Friday August 24 7:29 AM ET

HONG KONG (AP) - The Falun Gong spiritual group staged a protest Friday demanding the release of a follower, jailed in mainland China for filing a lawsuit against President Jiang Zemin. About 120 adherents of Falun Gong, which is outlawed in mainland China but remains legal in Hong Kong, sat in meditation poses outside the Hong Kong government offices before 20 of them marched to the Chinese government's local liaison office.

The followers also protested what they called the illegal detention and torture of 130 [group] members in a Chinese labor camp in the northeastern province of Liaoning, who have been on a hunger strike for more than three weeks.

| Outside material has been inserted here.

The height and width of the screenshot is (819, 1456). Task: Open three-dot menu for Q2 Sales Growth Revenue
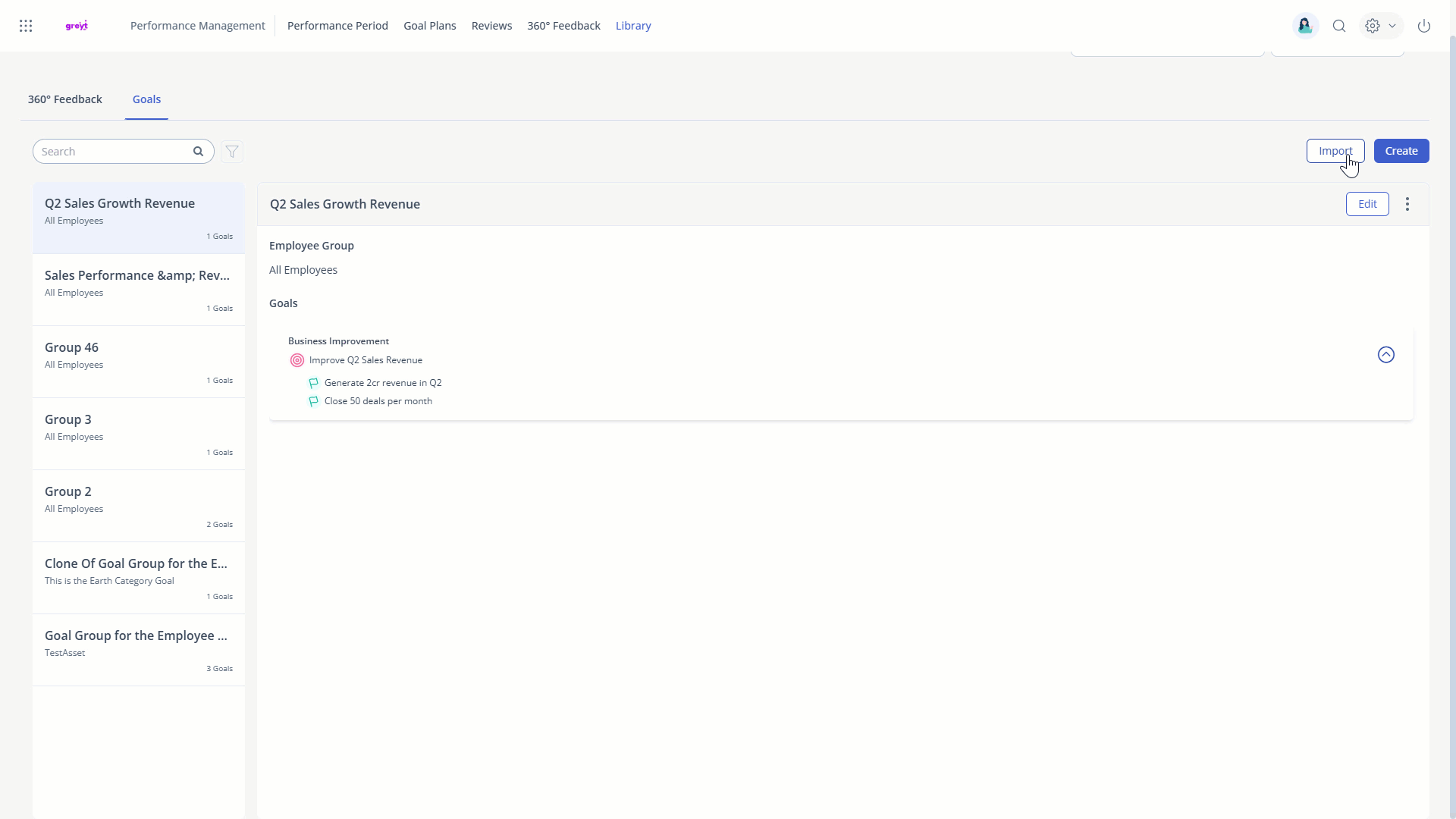(x=1407, y=204)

In a petition letter addressed to Hong Kong's No. 2 official, Chief Secretary for Administration Donald Tsang, Falun Gong criticized local leaders for taking a passive attitude toward the imprisonment of a Hong Kong resident, Chu O-ming.

Falun Gong spokeswoman Hui Yee-han said the group has asked Bowen Leung, director of the Hong Kong office in Beijing to visit Chu, but he refused to help.

''Chu has no relative in Hong Kong to appeal for him,'' Hui said. ''I doubt whether the Hong Kong government has ever done anything.''

A spokeswoman for Tsang was not immediately available for comment.

Falun Gong member Linda Duan told reporters during Friday's rally that public security officers came to her house in Beijing and arrested Chu and her nephew Wang Jie on Sept. 7, after they sued Jiang over his crackdown on the [group].

Chu, a Hong Kong businessman, was sentenced to five years' imprisonment in the northern Chinese city of Tianjian, while Wang, a law student, was released on medical parole after he suffered severe injury to his kidneys during detention, said Duan who was a practicing doctor in China.

''They had no warrant or evidence but simply arrested them,'' Duan said. ''Wang is still very sick.''

''I talked to Chu's mother yesterday and she said he is not in good shape, either,'' she said. ''She told me not to come out and speak because they are under great pressure.''

The [group] says at least 268 of its followers have died in police custody, but the Chinese government has denied any abuse.

Falun Gong has attracted millions of followers, most of them in China, with its combination of slow-motion exercises [...].

Adherents are free to practice in Hong Kong, where citizens enjoy considerably more freedom under a government system put into place when Britain handed the city back to China four years ago.